Work item: Write out exactly the lines of the material below, beginning at the top and ending at the line that contains "Given: Collapse the".

Dataset:
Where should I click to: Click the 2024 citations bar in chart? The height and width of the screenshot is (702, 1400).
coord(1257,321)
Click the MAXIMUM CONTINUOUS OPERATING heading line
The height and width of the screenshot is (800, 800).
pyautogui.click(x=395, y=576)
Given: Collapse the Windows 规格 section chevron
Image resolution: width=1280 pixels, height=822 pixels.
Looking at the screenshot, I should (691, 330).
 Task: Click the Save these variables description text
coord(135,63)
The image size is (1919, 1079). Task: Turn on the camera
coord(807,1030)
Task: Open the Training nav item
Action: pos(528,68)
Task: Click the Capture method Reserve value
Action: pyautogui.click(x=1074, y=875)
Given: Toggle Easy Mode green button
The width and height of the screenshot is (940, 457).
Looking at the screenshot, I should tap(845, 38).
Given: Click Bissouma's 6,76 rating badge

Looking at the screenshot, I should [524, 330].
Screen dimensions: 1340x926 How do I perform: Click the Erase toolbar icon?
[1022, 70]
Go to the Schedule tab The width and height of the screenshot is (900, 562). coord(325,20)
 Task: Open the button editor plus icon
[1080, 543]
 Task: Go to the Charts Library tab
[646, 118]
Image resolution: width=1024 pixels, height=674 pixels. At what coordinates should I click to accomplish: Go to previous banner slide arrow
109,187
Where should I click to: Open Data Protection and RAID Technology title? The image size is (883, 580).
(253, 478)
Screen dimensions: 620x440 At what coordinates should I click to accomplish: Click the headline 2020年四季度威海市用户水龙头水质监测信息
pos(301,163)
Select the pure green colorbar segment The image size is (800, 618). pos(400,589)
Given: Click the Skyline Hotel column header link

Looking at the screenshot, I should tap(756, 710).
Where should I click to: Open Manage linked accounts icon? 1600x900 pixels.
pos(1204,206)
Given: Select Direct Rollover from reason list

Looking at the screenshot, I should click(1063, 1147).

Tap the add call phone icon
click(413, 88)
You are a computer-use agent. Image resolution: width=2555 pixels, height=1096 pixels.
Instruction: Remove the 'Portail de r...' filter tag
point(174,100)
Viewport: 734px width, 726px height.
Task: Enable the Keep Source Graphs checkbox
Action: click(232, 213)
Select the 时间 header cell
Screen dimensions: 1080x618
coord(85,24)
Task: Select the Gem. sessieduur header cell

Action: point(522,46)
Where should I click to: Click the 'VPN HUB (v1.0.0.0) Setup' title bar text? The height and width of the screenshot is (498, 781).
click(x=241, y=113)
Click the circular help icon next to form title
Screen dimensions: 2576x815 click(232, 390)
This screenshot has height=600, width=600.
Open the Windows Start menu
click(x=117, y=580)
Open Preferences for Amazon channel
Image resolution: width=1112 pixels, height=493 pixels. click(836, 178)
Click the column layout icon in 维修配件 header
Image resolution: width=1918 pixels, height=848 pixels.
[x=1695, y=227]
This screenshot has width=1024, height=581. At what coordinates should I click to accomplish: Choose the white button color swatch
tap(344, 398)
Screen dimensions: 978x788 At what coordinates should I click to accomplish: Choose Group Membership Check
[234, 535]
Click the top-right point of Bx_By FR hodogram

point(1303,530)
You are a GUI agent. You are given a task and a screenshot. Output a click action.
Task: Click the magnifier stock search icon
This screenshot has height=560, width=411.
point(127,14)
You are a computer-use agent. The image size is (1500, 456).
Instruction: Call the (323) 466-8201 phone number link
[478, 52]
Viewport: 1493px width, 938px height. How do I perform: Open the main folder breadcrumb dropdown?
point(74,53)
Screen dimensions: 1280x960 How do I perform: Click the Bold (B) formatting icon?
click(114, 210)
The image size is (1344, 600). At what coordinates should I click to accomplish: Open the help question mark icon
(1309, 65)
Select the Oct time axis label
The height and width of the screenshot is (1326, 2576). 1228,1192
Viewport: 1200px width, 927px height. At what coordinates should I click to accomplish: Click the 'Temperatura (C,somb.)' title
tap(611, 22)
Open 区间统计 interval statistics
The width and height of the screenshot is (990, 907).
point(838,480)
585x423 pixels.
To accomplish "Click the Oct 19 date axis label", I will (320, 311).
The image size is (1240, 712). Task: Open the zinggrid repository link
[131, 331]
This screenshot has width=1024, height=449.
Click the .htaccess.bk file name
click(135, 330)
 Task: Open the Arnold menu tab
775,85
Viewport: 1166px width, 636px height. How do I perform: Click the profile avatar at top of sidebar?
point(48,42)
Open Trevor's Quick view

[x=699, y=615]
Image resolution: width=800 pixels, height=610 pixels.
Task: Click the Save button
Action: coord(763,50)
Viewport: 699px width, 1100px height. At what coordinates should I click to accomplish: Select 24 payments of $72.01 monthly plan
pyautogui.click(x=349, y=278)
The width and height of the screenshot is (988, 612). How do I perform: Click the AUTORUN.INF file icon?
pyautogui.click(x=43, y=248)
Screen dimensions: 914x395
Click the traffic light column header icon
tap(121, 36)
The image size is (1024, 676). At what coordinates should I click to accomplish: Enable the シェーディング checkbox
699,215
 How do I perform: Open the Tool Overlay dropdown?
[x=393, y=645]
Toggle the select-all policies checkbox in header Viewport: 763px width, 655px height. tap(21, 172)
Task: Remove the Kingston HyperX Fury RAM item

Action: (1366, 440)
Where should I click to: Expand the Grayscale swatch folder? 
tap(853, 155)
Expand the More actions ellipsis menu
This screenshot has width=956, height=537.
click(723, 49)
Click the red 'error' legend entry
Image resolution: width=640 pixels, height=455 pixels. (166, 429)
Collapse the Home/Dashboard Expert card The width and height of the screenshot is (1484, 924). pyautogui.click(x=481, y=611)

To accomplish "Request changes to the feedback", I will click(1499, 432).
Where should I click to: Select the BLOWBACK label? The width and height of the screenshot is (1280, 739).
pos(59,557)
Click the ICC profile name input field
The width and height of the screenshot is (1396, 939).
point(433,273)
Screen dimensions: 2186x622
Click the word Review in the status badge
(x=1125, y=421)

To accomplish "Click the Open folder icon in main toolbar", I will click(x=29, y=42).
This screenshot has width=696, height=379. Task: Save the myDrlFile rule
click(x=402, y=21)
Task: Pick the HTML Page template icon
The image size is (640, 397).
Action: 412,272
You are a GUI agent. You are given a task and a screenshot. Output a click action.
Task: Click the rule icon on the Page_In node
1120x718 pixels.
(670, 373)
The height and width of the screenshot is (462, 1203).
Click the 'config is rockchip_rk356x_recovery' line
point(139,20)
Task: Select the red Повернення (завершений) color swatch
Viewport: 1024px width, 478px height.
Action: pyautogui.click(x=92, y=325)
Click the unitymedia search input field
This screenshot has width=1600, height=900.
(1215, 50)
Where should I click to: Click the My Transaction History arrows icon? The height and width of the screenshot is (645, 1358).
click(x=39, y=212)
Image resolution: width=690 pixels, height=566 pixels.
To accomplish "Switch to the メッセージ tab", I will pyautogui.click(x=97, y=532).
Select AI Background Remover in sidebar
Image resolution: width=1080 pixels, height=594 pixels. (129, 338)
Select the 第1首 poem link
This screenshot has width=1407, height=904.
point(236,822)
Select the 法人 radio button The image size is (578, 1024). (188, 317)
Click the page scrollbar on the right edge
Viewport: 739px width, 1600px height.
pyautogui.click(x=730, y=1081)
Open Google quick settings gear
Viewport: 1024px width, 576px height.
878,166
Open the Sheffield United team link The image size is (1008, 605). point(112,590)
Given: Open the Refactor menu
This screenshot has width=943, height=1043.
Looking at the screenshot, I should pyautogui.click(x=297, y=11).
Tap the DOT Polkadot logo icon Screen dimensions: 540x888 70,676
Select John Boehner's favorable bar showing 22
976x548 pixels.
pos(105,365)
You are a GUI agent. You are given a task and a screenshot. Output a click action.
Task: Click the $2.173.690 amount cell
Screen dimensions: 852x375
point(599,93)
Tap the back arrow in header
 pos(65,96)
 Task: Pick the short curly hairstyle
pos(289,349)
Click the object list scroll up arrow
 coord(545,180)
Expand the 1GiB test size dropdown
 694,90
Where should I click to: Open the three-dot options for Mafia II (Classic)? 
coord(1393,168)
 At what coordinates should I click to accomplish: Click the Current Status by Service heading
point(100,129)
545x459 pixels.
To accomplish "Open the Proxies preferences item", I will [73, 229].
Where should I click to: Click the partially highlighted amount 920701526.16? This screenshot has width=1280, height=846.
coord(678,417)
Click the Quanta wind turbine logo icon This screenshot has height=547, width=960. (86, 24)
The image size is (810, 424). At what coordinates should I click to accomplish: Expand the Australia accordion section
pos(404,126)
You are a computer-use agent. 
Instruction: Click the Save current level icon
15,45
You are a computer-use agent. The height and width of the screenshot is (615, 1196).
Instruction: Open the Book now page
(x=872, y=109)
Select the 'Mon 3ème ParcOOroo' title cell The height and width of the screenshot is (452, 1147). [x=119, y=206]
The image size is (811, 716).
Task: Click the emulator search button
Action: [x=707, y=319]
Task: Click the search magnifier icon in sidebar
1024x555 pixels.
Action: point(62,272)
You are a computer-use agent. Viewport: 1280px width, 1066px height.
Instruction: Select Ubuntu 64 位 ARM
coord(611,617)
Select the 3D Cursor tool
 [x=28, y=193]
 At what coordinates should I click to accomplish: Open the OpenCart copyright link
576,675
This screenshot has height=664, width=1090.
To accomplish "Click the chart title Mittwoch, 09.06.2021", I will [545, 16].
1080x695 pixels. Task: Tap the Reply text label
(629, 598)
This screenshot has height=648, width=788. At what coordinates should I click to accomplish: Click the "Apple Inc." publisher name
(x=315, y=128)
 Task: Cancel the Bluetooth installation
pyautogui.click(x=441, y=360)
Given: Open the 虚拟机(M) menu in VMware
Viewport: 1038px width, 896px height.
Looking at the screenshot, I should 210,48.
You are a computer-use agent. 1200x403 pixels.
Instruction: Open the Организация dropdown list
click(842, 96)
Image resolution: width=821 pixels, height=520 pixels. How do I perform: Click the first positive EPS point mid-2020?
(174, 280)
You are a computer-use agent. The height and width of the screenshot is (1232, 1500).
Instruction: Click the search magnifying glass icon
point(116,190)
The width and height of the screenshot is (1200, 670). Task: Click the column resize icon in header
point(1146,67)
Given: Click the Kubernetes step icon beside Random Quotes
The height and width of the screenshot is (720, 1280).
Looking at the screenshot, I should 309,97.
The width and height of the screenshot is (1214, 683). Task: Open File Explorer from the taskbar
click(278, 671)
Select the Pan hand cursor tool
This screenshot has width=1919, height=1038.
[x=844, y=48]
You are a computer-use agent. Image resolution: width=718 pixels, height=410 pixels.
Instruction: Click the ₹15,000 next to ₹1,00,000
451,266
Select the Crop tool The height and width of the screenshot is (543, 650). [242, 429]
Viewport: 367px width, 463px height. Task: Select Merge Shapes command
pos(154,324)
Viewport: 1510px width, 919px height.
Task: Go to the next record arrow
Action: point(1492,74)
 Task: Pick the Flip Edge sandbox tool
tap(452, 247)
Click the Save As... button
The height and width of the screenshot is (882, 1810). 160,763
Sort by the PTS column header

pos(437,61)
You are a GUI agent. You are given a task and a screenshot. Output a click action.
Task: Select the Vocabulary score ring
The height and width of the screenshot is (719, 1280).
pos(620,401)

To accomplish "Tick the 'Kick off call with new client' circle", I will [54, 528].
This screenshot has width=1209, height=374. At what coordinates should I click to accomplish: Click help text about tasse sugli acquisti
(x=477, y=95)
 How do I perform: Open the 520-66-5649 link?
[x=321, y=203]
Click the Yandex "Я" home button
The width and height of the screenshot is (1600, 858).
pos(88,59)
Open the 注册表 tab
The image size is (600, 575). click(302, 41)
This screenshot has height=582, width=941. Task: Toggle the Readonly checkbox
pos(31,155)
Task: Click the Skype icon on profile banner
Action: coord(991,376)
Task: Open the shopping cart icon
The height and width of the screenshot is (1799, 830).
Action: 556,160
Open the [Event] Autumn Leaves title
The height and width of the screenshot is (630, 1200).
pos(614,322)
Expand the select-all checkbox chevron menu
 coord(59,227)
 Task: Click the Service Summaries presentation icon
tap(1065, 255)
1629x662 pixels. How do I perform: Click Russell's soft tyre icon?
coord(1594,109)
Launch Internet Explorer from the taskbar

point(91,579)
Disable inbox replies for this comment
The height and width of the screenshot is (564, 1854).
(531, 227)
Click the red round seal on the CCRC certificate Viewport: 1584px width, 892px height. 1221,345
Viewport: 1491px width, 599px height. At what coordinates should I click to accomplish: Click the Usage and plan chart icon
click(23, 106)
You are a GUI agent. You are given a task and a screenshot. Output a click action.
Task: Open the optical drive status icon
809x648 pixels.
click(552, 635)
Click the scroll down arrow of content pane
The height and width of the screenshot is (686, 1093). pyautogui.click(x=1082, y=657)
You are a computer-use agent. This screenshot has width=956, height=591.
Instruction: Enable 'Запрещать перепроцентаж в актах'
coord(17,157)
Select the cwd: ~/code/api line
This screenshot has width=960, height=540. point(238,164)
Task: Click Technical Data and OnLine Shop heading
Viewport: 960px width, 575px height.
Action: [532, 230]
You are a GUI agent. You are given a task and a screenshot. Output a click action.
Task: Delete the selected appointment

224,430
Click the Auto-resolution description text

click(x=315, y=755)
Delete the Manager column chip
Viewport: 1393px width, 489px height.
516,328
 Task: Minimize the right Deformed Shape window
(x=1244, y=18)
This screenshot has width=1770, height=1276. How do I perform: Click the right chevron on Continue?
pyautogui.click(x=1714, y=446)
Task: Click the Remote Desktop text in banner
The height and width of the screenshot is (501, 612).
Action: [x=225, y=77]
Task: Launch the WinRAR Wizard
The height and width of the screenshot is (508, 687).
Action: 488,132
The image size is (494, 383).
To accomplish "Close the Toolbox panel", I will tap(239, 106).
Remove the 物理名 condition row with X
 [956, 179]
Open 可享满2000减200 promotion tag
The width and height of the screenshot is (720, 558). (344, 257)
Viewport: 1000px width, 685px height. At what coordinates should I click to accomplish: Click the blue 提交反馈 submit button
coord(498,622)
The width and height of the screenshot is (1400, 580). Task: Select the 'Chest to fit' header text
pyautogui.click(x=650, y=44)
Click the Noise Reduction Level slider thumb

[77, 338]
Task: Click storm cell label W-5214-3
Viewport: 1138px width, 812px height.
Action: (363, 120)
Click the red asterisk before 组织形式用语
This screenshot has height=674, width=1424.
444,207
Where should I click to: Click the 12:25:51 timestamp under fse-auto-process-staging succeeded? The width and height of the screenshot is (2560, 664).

Task answer:
Where should I click to: Click the 2024 citations bar in chart? The height and width of the screenshot is (702, 1400).
coord(1257,321)
Click the MAXIMUM CONTINUOUS OPERATING heading line
The height and width of the screenshot is (800, 800).
pyautogui.click(x=395, y=576)
Given: Collapse the Windows 规格 section chevron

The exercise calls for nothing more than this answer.